La trazabilidad cinematográfica es indiscutible. Ford y Johnson hacen una lectura de Steinbeck que empieza por una reescritura de guion, que continúa por una puesta en escena marcada por la composición y la dirección de los actores y que concluye con una técnica particular de montaje. Gracias a esta cadena de decisiones el final adquiere sentido, o mejor dicho, el final refuerza y perfecciona el sentido inicial. La imagen del reencuentro contenía una demora marcada por un vacío porque el reencuentro era un estado transitorio de las cosas. Madre e hijo vuelven a separarse y lo hacen en rima, como el verso que se despeña de una estrofa. Repiten la fórmula pero precisando con la palabra los intervalos de la primera situación. Tom y Madre, conscientes y partícipes de aquel pudor de pueblo, necesitan expresar el contacto físico: – «Dame la mano» (…) – «Nunca nos besamos, pero…». He aquí la entrañable manifestación de un amor condicionado por un tiempo histórico adversativo.

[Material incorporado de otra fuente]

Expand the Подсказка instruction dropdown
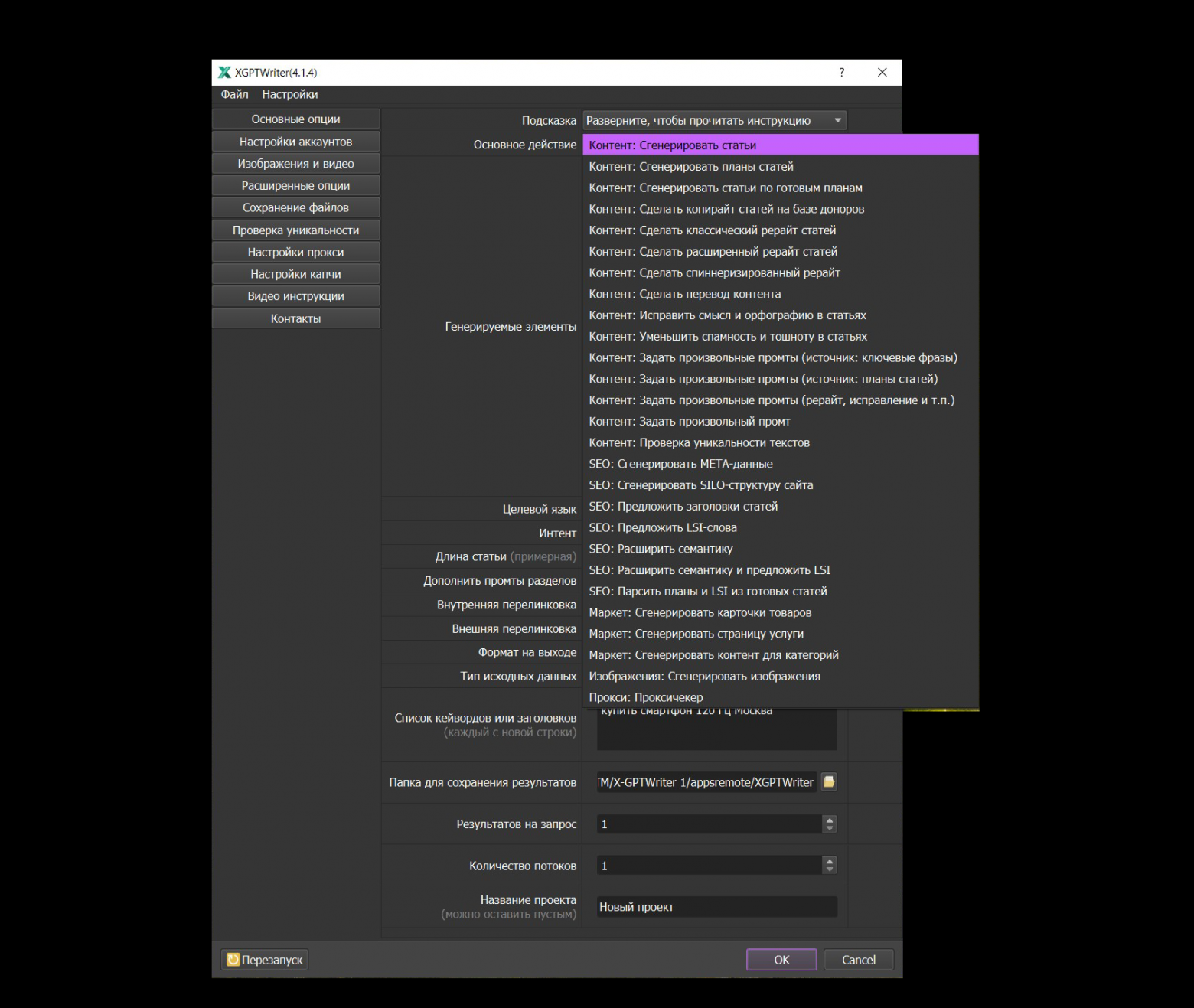 point(837,119)
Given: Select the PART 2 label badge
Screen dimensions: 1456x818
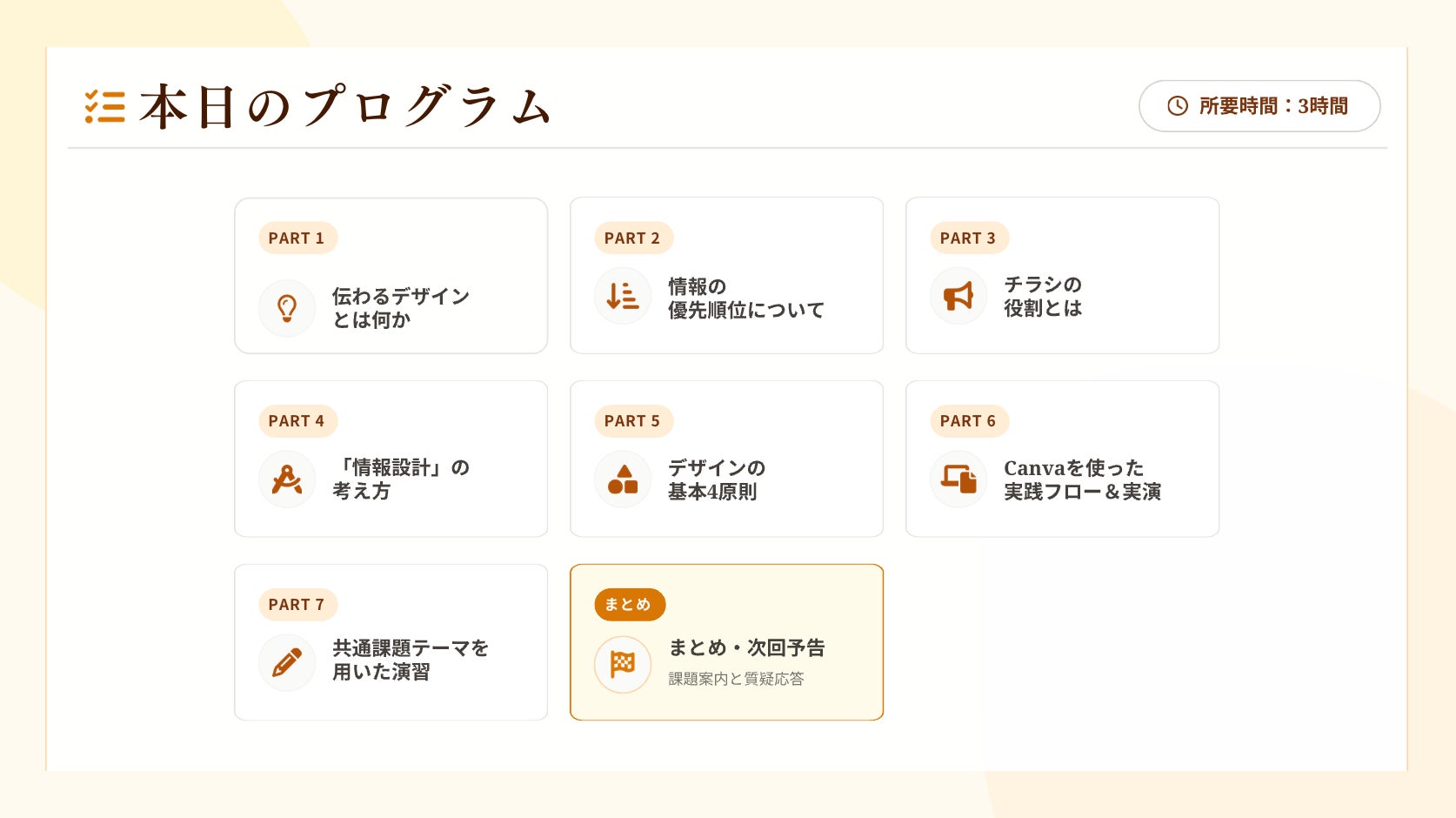Looking at the screenshot, I should coord(632,238).
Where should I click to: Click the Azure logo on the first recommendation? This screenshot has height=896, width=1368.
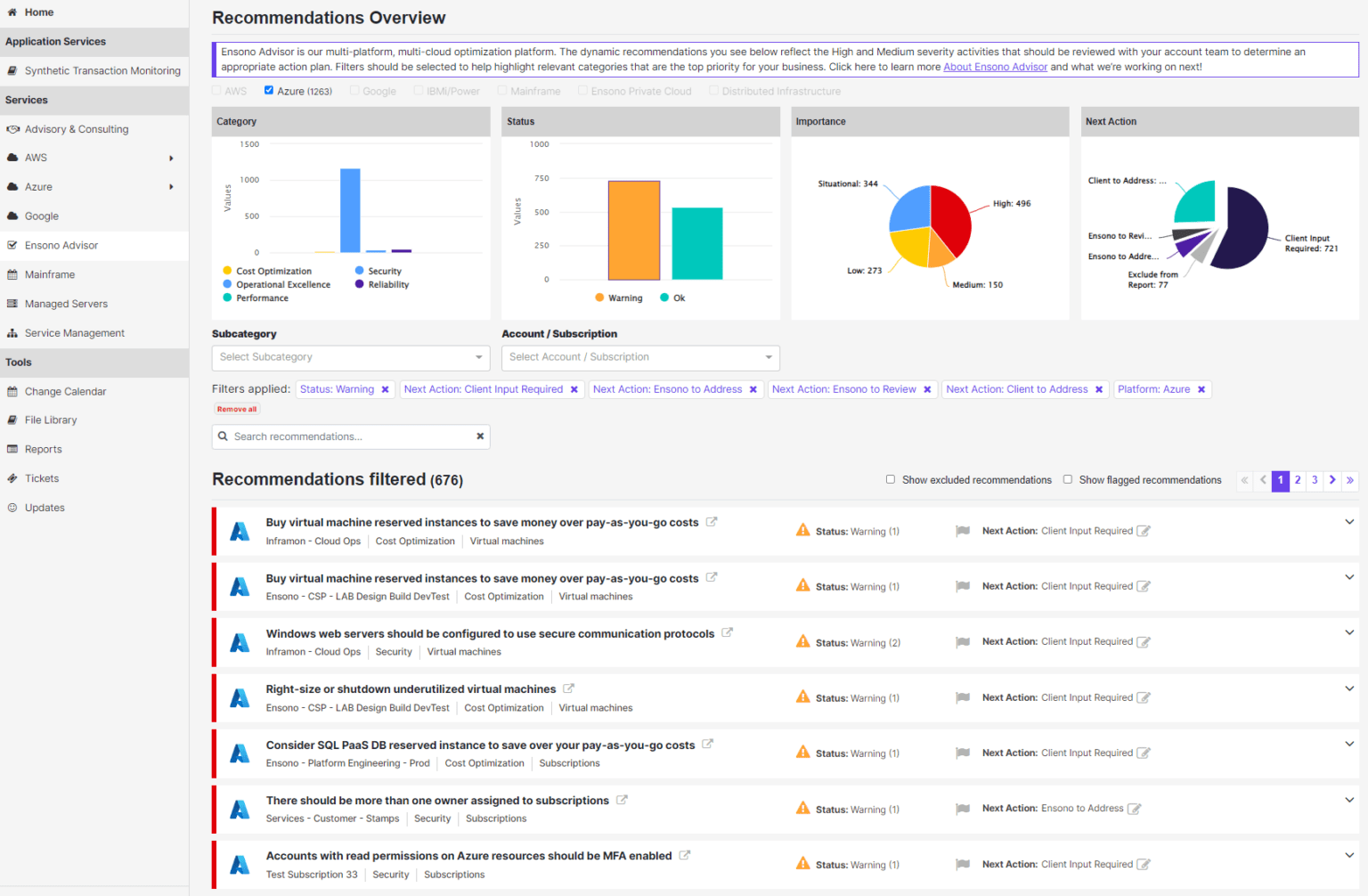click(239, 531)
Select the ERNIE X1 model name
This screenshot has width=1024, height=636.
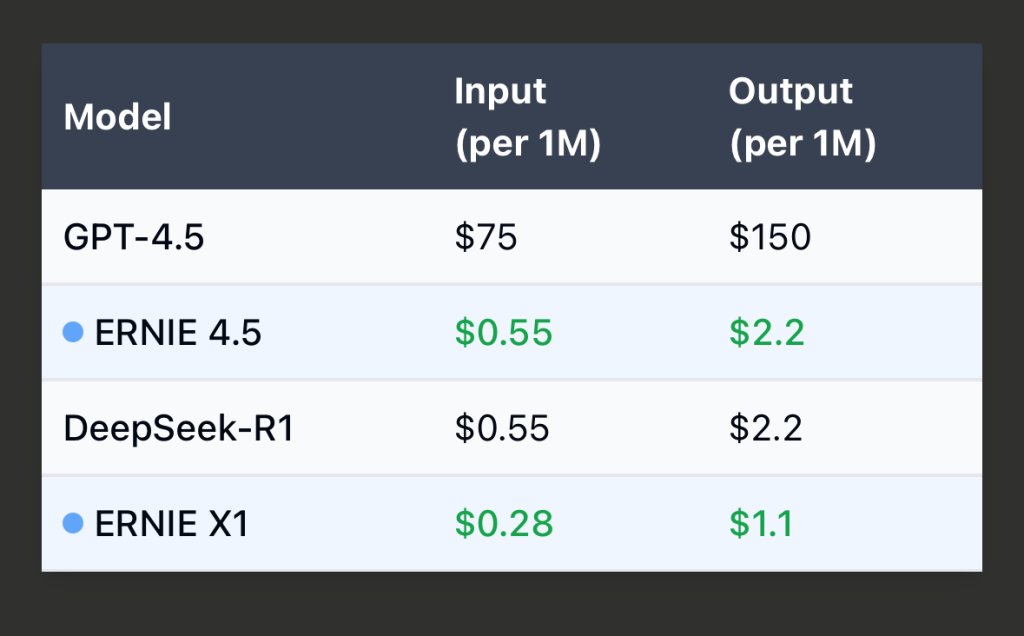pyautogui.click(x=171, y=523)
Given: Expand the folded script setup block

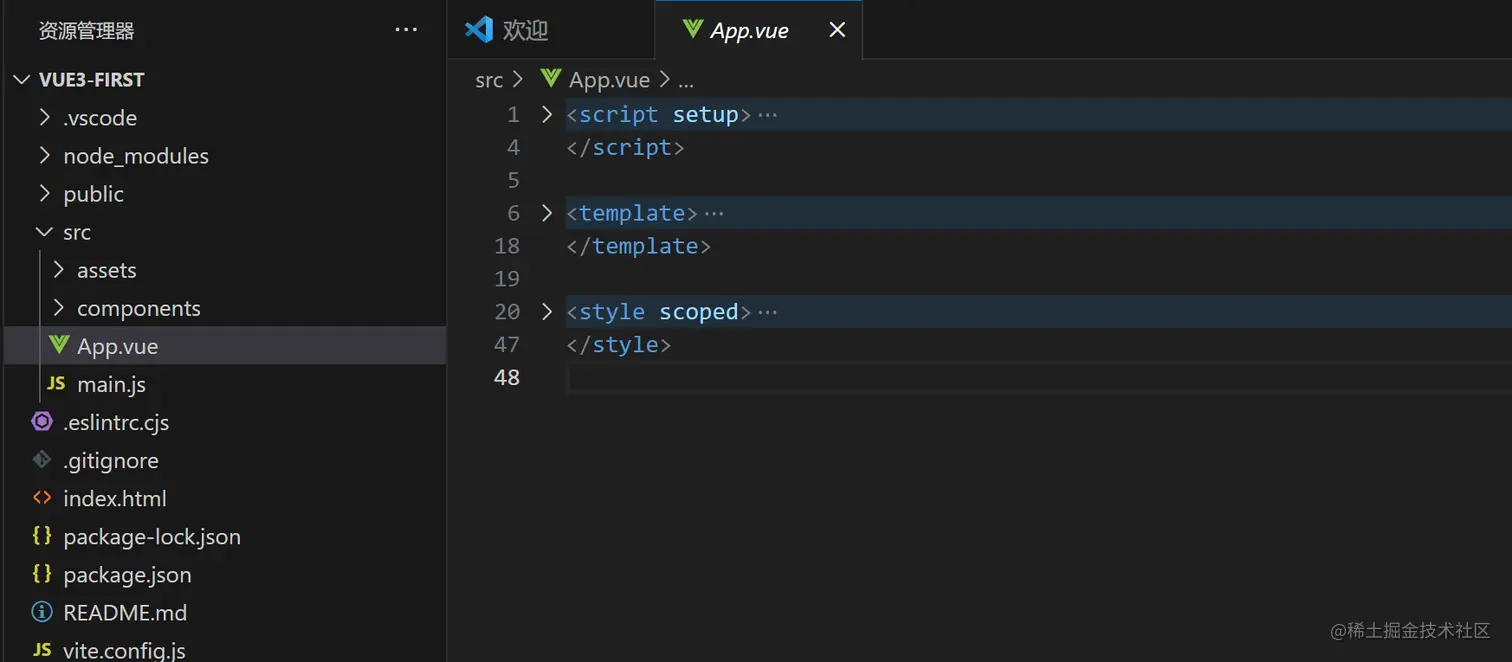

En la novela existe la petición de mano: el hijo que, encontrado su camino, guía y consuela a una madre que se aferra a los carpianos. Sin embargo, no hay rastro de esta confesión de los besos ausentes. Para ser fiel a Steinbeck, el cine tuvo que reescribirlo. El último plano de Tom nos recuerda que Ford era un hombre de palabra porque era un hombre de imagen: – «¿Entonces qué, Tom?» – «Entonces no importa. Entonces estaré en la oscuridad». Mutis.



BIBLIOGRAFÍA
GAMONEDA, Antonio, “Descripción de la mentira” en Esta luz. Poesía reunida (1947–2004), Barcelona: Galaxia Gutenberg, 2010, pp. 205, 206 y 212.
RANCIÈRE, Jacques, Tiempos modernos. Ensayos sobre la temporalidad en el arte y la política, Santander: Shangrila Textos Aparte, 2018, p. 106.
STEINBECK, John, Las uvas de la ira, Barcelona: Círculo de Lectores, 2001, p. 125 y ss, 606 y 611.